____ Data to use

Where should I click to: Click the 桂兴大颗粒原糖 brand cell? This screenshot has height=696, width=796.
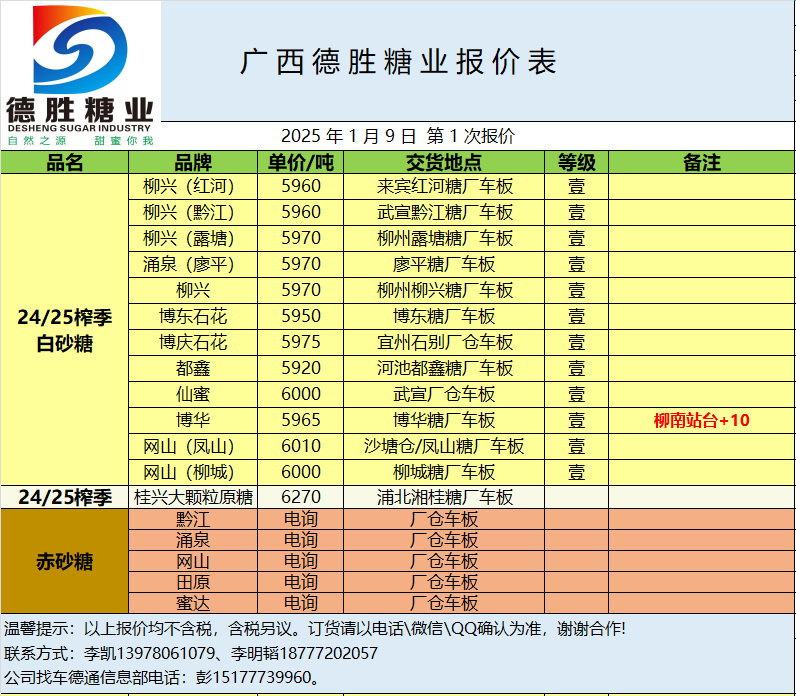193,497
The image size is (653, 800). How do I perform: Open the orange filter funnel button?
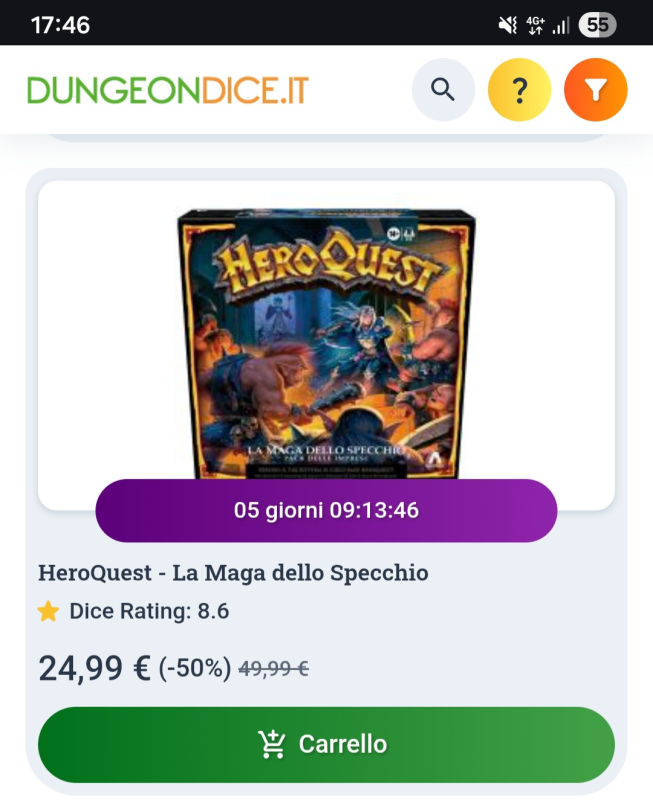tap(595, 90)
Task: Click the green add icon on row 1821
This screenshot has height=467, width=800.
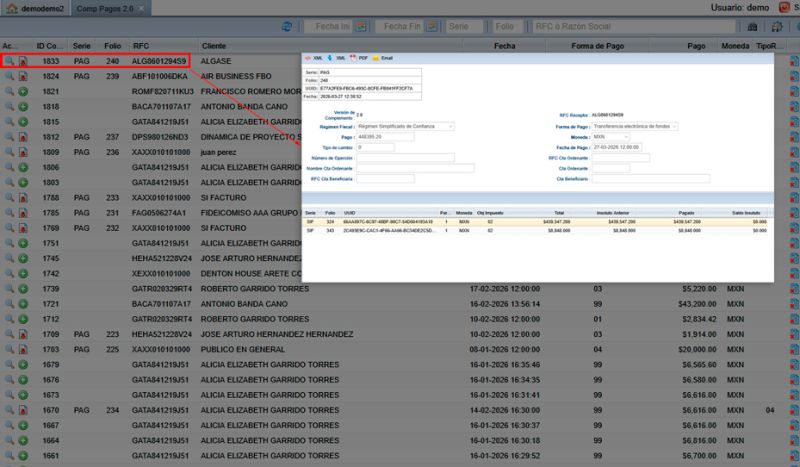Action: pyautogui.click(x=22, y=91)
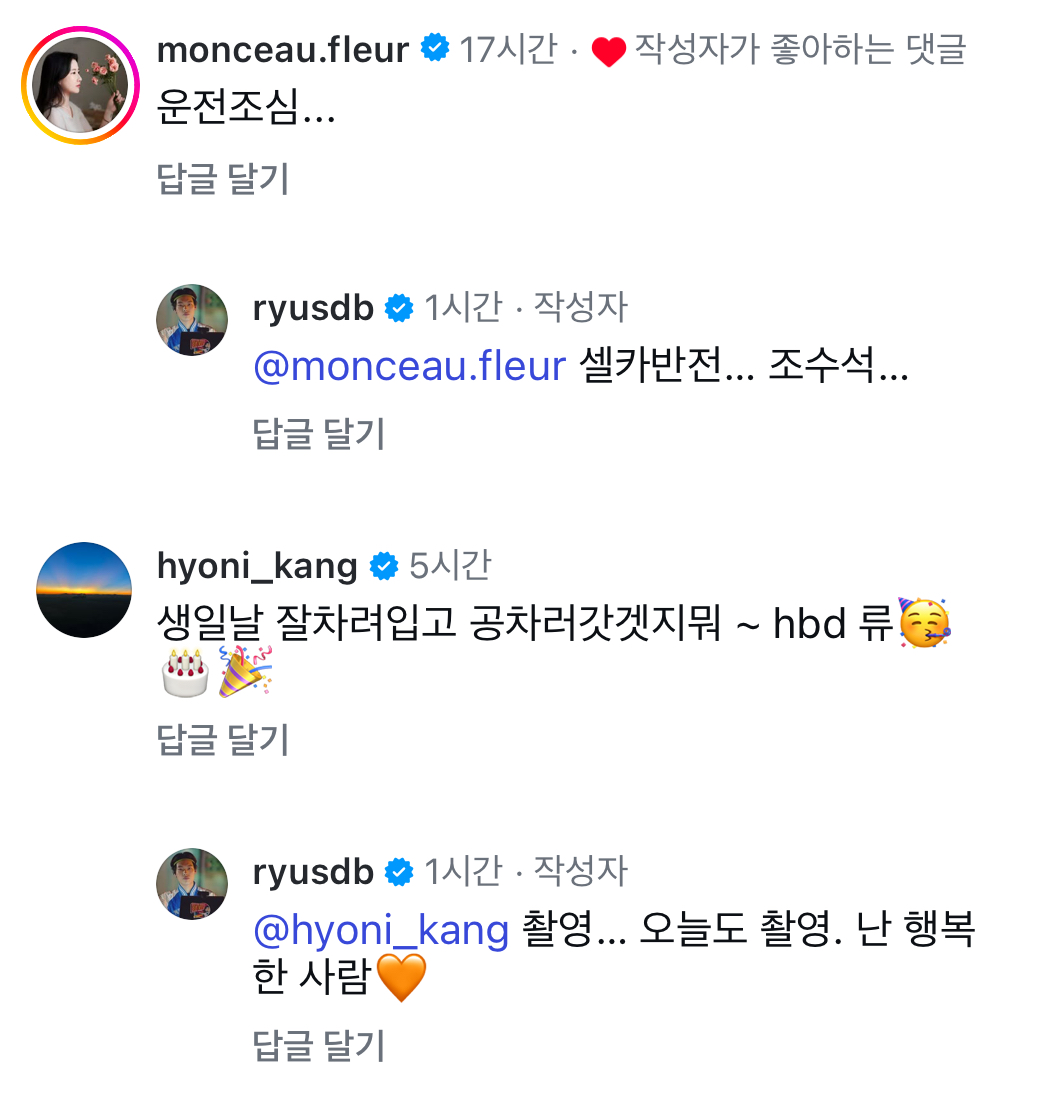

________

**Given problem**: Convert the lines above into a numbered list, skipping blank lines and leaving out the pictures.

**Completed task**:
1. Where should I click to: Click the 桂兴大颗粒原糖 brand cell? This screenshot has height=696, width=796.
2. 193,497
3. The image size is (653, 800). How do I perform: Open the orange filter funnel button?
4. tap(595, 90)
5. Task: Click the green add icon on row 1821
6. This screenshot has height=467, width=800.
7. Action: pyautogui.click(x=22, y=91)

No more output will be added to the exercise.